Why This Matters: Student Debt Does Not Pay for Itself

Today’s $1.5 trillion student debt crisis is “crushing” American households, writes Noah Smith for Bloomberg.

The U.S. student loan program is driven by commonplace assumptions that have cemented the idea that higher education is an essential pathway to economic security, regardless of how much it costs. Because media, economists, and borrowers themselves believe that more degrees lead to more income — higher education is the ladder to the middle class, they say — too many Americans, including policymakers, think that student debt is not a serious problem.

In a recent paper, Roosevelt’s Julie Margetta Morgan and Marshall Steinbaum challenge today’s conventional “wisdom,” which, embedded in the public debate and academic literature, is propelling the pursuit of higher education.

When we talk about student debt, we most often talk about it as a tool for providing access to college. As such, we fail to consider the ways that debt plays into the systemic barriers that are built into our economy. Morgan and Steinbaum examine the relationship between student debt and labor market outcomes, and highlight the flaws in conventional assumptions about the role of debt in higher education.

Higher education experts focus too squarely on the college earnings premium — the difference between the earnings of those with a high school diploma and those with advanced education — ignoring important trends in earnings by education level.
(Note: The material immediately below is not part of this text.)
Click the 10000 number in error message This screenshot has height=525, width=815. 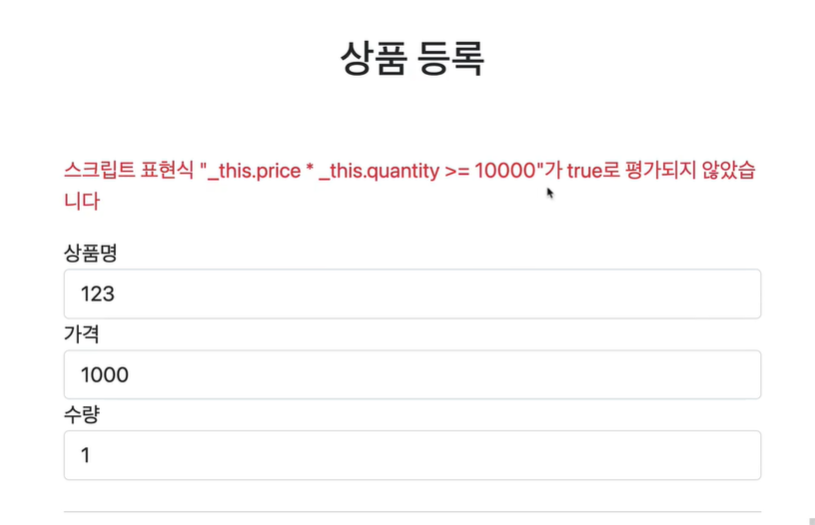(505, 170)
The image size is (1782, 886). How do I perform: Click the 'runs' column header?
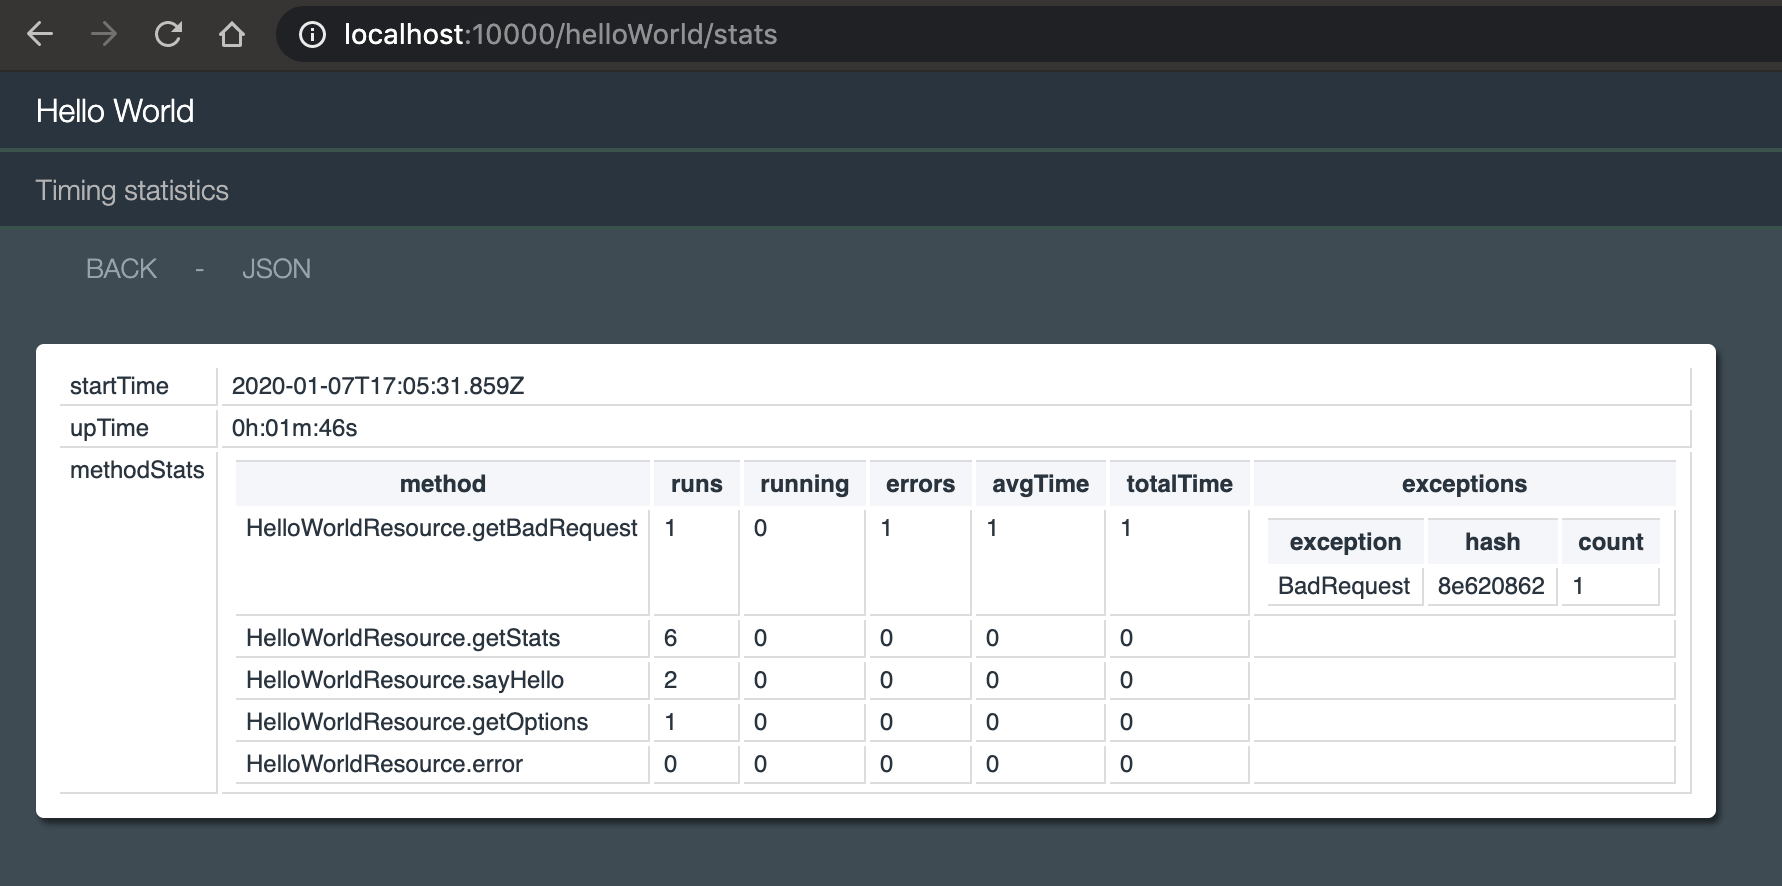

Though many people are furthering their credentials — the size of student debt has more than doubled since 2006 — more education has not led to higher earnings. Higher education experts highlight the college earnings premium as evidence that student debt will pay off. But the earnings premium obscures the fact that wages for those with a high school diploma have fallen significantly, while those for college graduates are merely stagnant. In other words, students are taking on increasing debt for the same or lower wages than what others had achieved a generation ago.
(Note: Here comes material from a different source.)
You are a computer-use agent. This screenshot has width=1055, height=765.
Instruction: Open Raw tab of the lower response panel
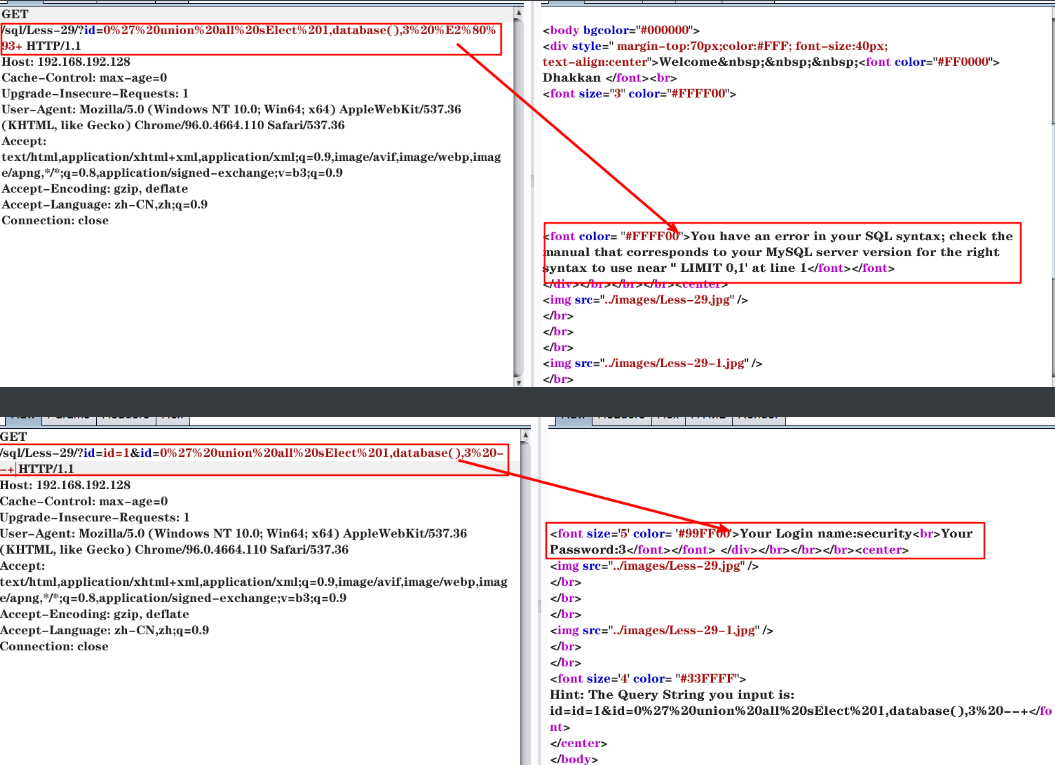coord(572,415)
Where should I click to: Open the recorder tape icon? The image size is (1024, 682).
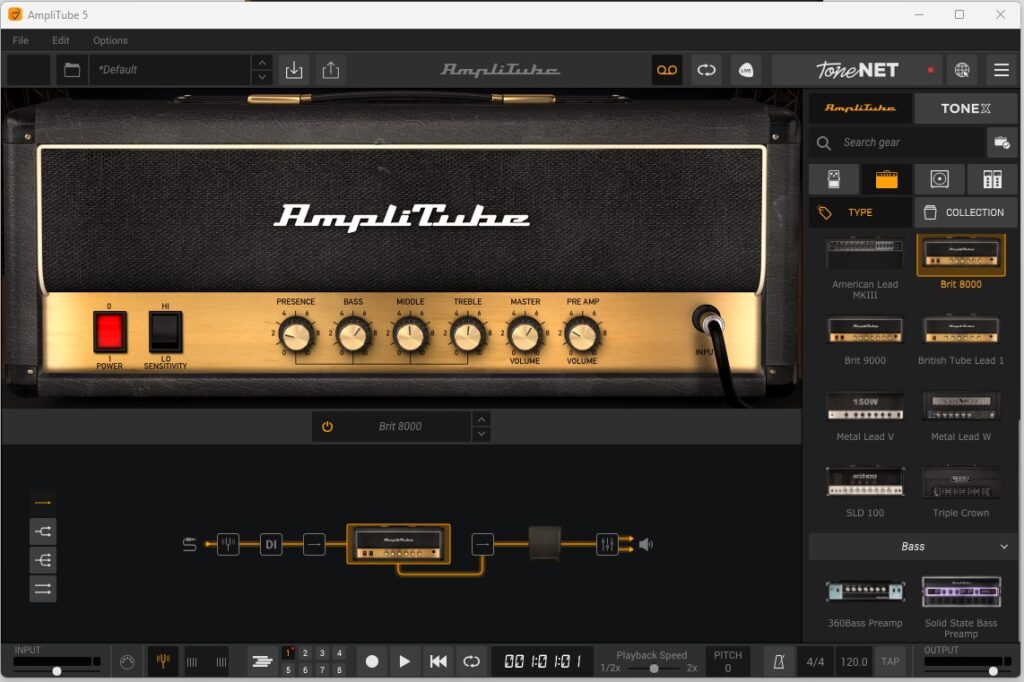[x=666, y=70]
What’s more, employers, who hold runaway power in the labor market, are asking for more on workers’ résumés without providing better pay and competitive benefits. This trend, known as credentialization, is compounded for Black and brown Americans, who already must pursue more education than their peers for the same or similar jobs.

Researchers have missed troubling changes in repayment patterns and borrower demographics.

To investigate the burden of student loan debt, researchers have looked to changes in monthly loan payments over time. These studies have concluded that, since monthly payments have not changed, neither has the burden of debt. Morgan and Steinbaum show that this conclusion overlooks crucial factors, like the increase in borrowers who have student debt but are not making payments, as well as the lengthening of repayment terms.

What’s more, who is taking on debt is much different than previous generations. Borrowers increasingly attend for-profit and community colleges, and these students, who are older and have fewer resources (less generational wealth, for example), are more likely to fall behind on what is owed. “If poor kids’ economic futures are being crushed by debt, while rich kids remain relatively unencumbered, the student loan system isn’t exactly providing the disadvantaged with a leg up,” says Smith.

The student debt crisis, set against the backdrop of a high-profit, low-wage economy, is crippling Americans and any chance they might have to get ahead. Morgan and Steinbaum show that it’s absolutely crucial that we rectify the rules and institutions that fuel it, including a rigged student loan program and a labor market structured to disadvantage workers. However, we must also change the way that we understand and approach the system, too. If higher education is the cost of a more enriched life, it currently comes at too high of a price.